图1 不同条件下加德纳菌成膜能力比较 A:24h时在不同条件下加德纳菌成膜能力比较;B:48h时在不同条件下加德纳菌成膜能力比较; C:72h时在不同条件下加德纳菌成膜能力比较

3 讨 论

3.1 阴道乳杆菌与粪肠球菌可能具有协同作用 健康妇女的阴道菌群以乳杆菌为主,还有一些厌氧菌和兼性厌氧菌,如粪肠球菌等。乳杆菌可通过各种机制抑制机会性致病菌的入侵和定植,如降低阴道pH值、产生生物活性物质、竞争营养物质和黏附部位,以及调节宿主的免疫反应[1-2]。粪肠球菌作为乳酸菌(lactic acid bacteria,LAB)中的一员,可在健康女性阴道中存在,并可产生抗菌化合物,包括细菌素、过氧化氢,在多项研究中都被作为益生菌抑制病原体的生长、生物膜形成和毒素产生[3-6]。作为共生细菌,粪肠球菌可参与营养物质的代谢,以维持其生存环境的pH值,合成对正常功能至关重要的维生素和其他代谢物,防止病原微生物的结合和传播,并对人体免疫系统产生影响[7]。为了探究乳杆菌与粪肠球菌是否具有协同作用,本文通过将乳杆菌与粪肠球菌共同培养来模拟正常阴道的微生态环境。
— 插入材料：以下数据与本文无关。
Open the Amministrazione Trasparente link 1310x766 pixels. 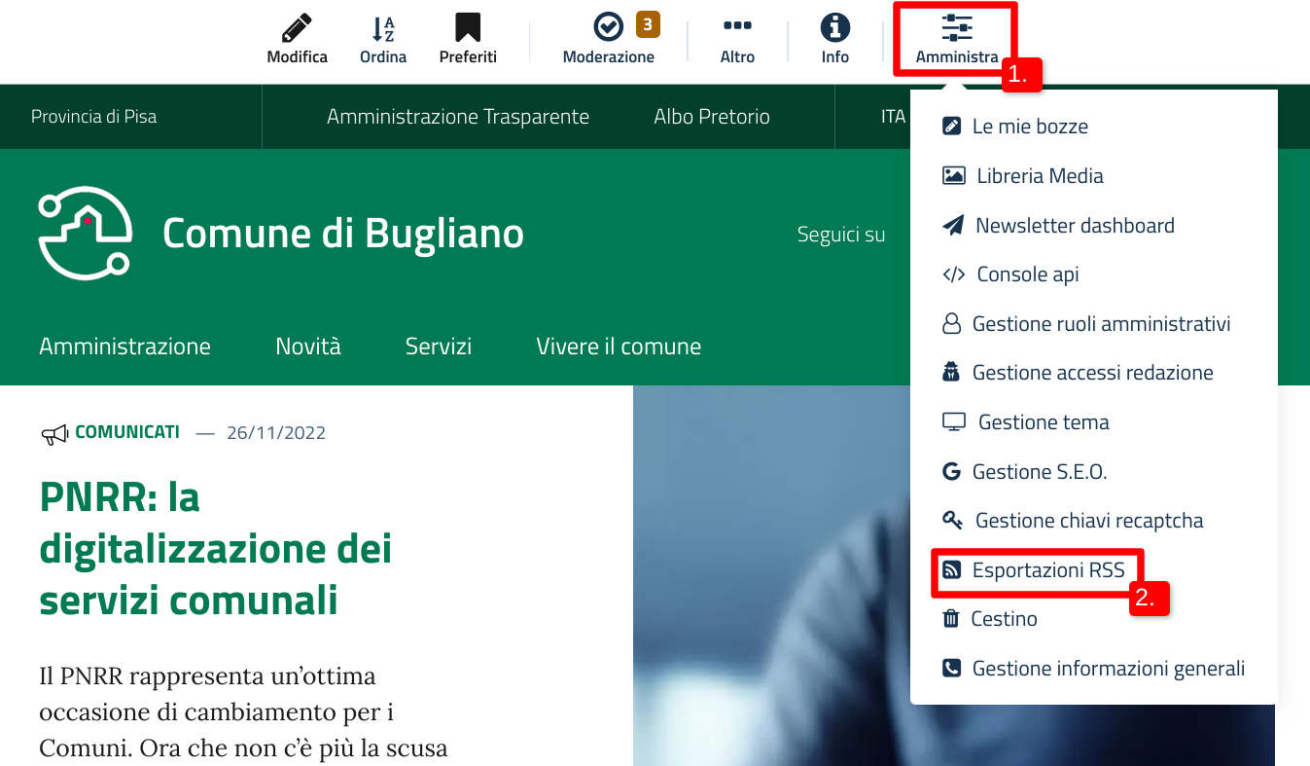click(458, 117)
研究发现[8-15],粪肠球菌作为一种益生菌制剂,能调节人体和动物体内肠道菌群平衡、提高机体基础免疫、降低胆固醇、分解吸收致癌物等有毒有害物质等多种功能特性。除人用和饲料添加用益生菌制剂外,粪肠球菌还有很多其他方面的应用。粪肠球菌作为发酵剂乳酸菌添加到很多种干酪中,能促进干酪成熟并产香、产细菌素,也能在生物保鲜中发挥有益的作用或作为发酵剂的辅剂来提高不同奶酪的感官特性。粪肠球菌在食品及肉类中应用的研究报道也很多,很多食品源性肠球菌具有产生细菌素的能力,能对肉中的病原体和腐败微生物具有抗菌能力,肠球菌素已成为传统化学防腐剂的热门替代选择。在医学上,粪肠球菌被人为地接种于人和动物肠道,预防和治疗人畜肠道疾病和改善动物生长。肠球菌也被用作生产饲料添加剂中的益生菌,以防止腹泻或促进动物生长。粪肠球菌在某些条件下可形成酸性的厌氧环境,在抑制致病菌的同时促进其他益生乳酸菌的存活和生长[16]。

国内对于粪肠球菌在阴道中的益生性研究很少,对于粪肠球菌与乳杆菌共培养的研究更是罕见,且尚未见到粪肠球菌与乳杆菌共同对BV相关微生物影响的研究。一些人认为,益生菌的混合物不仅相互作用或竞争,而且影响彼此的有益效果。表明单独使用某种细菌可产生结果,但将它们放在一起效果可能较差,甚至根本没有效果[16]。本研究发现,乳杆菌与粪肠球菌最适合比例为2∶1,且随着时间增加,乳杆菌与粪肠球菌共培养后成膜能力较单独培养时强,但乳杆菌与粪肠球菌共培养后产酸能力未增强,在营养充足的条件下生长能力也并没有增加。表明乳杆菌与粪肠球菌在成膜能力方面可能存在协同作用,而益生菌生物膜可更稳定地使其成为阴道环境中的优势地位。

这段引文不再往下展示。